Differentiation is commonly written simply with a prime mark and an equation, as $(x^2)' = 2x$. Although I find this confusing and think it'd better be written $D(x\mapsto x^2) = x\mapsto 2x$, as $x^2$ itself isn't a function. But this notation doesn't allow for specific values, so I was wondering if there was a common way of writing it?

Would this be acceptable: $D(x\mapsto x^2)|_{x=a} = 2a$?

And how would one write integration in similar terms? $I(x\mapsto x^2) = x\mapsto \frac{1}{3}x^3+C$ ? And how would one write definite integration? $I(x\mapsto x^2)_{x_1=a}^{x_2=b} = \frac{1}{3}b^3-\frac{1}{3}a^3$?

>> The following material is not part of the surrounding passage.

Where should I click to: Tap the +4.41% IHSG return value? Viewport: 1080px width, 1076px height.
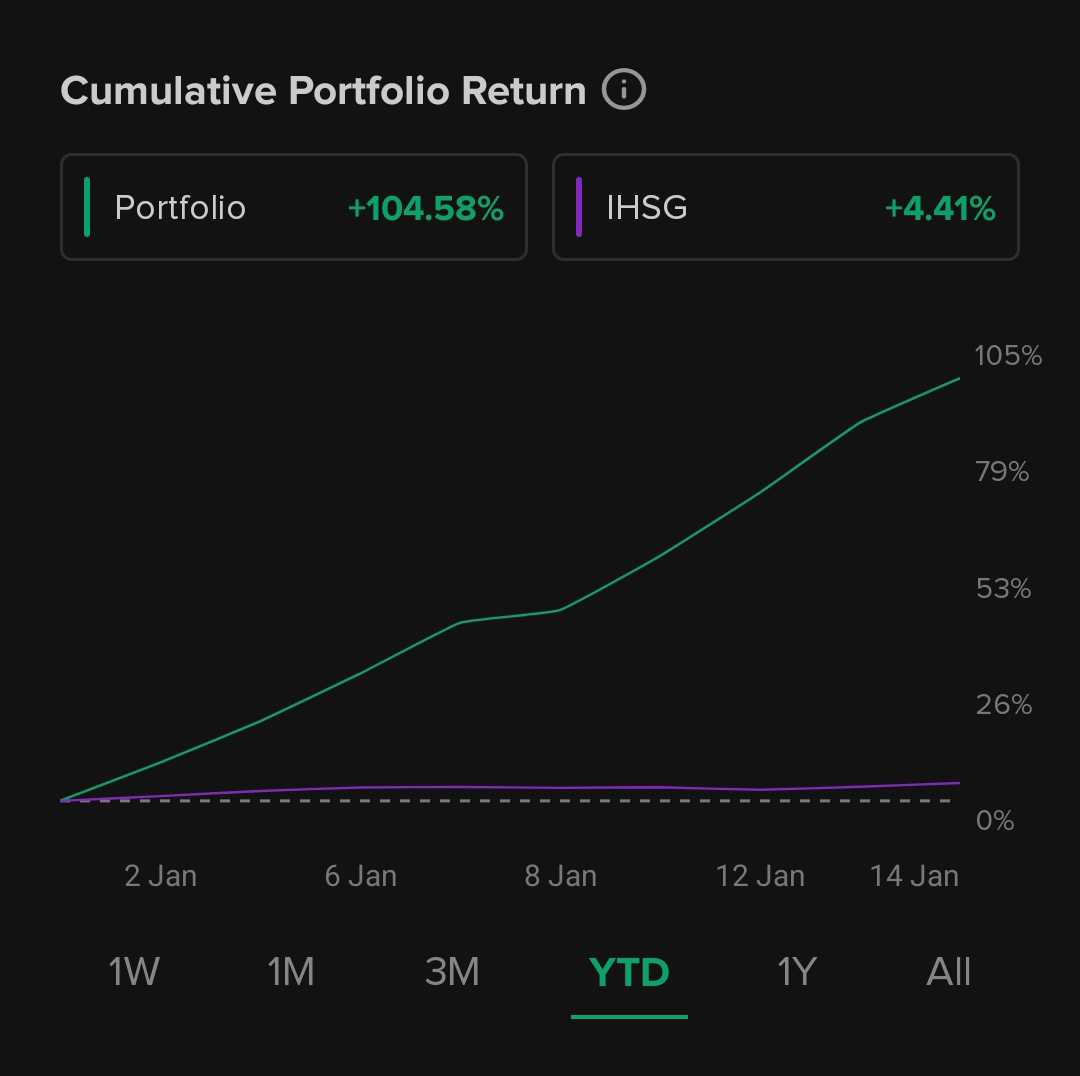[940, 208]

Edit: What I'd like to know is if there is a more rigorous notation for differentiation and integration that doesn't hide the fact that you're dealing with functions and not equations. Simple and shortened notation is useful when doing calculations, but not for getting an understanding of what you're doing. I want a better understanding.

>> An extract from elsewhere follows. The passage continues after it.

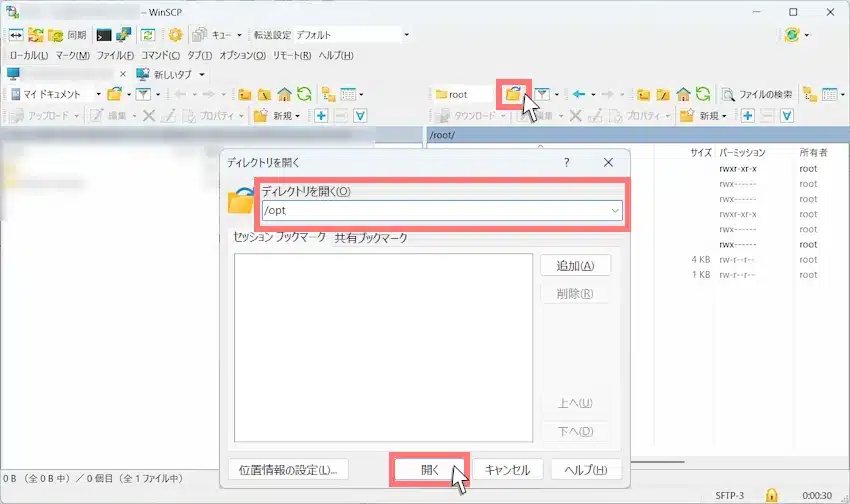Click the remote panel filter icon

• Neither is $x\mapsto x^2$ a function, since you haven't told us the domain. Completeness in notation can be the death of clarity. – Thomas Andrews Jan 22 '15 at 15:55
• How would you write the differential equation $y''=y'$? – Julián Aguirre Jan 22 '15 at 15:56
• @ThomasAndrews Lets say it's $\mathbb{R}$ the the sake of simplicity. – Frank Vel Jan 22 '15 at 15:56
• @ThomasAndrews can I borrow your last phrase (for signatures on forum posts, etc)? – TZakrevskiy Jan 22 '15 at 15:57
• My point wasn't to ask a question, but to point out that you still haven't defined a function, even though you seem to think $x\mapsto x^2$ is somehow more a function definition than just writing $x^2$. The fact that you have to step out and say $\mathbb R$ separate from the notation is my point. – Thomas Andrews Jan 22 '15 at 15:58

You could say $D(x\mapsto x^2)(a) = 2a$. It's incorrect to say that is $a \to 2a$, because evaluation of the function $D(x \mapsto x^2) = x \mapsto 2x$ at $x=a$ should give a number, not a function.

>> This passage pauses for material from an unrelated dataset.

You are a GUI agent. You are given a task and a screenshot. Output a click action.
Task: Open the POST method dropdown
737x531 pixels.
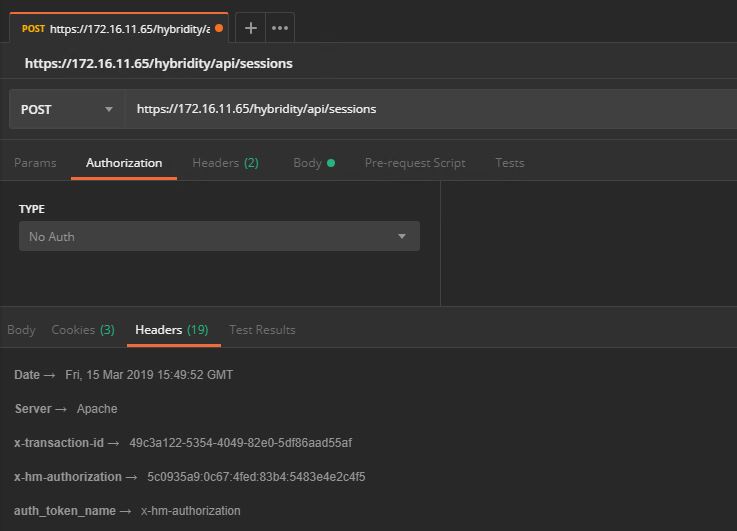point(67,109)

• I fixed the $\mapsto$-part of my question. This answer does not fully answer my question about integration. – Frank Vel Jan 22 '15 at 16:11

When the dash notation is employed, the respective variable is usually implicit from the context -- typically it's $x$, or the first argument of a function.   So we generally know what $y', {(x^2+h(x))}', f'(x), g'(u)$ all mean.

If confusion can arise, you can always make the respective variable explicit by placing it in a subscript. $${\big(x^2+f\circ g(x)+y\big)}'_x = 2x + g(x)\cdot f'\circ g(x)+y'_x$$

Another way to express a derivative is to use the linear operator, $\mathcal D_x\;$, to mean $\frac{\mathrm d\;}{\mathrm d x}$.

\begin{align} \dfrac{\mathrm d\;}{\mathrm d x} x^2 & = \mathcal D_x \,x^2 \\ & = {(x^2)}'_x \\ & = 2x \end{align}

\begin{align} \dfrac{\mathrm d\;}{\mathrm d x} f(x) & = \mathcal D_x \,f(x) \\ & = f'(x) \end{align}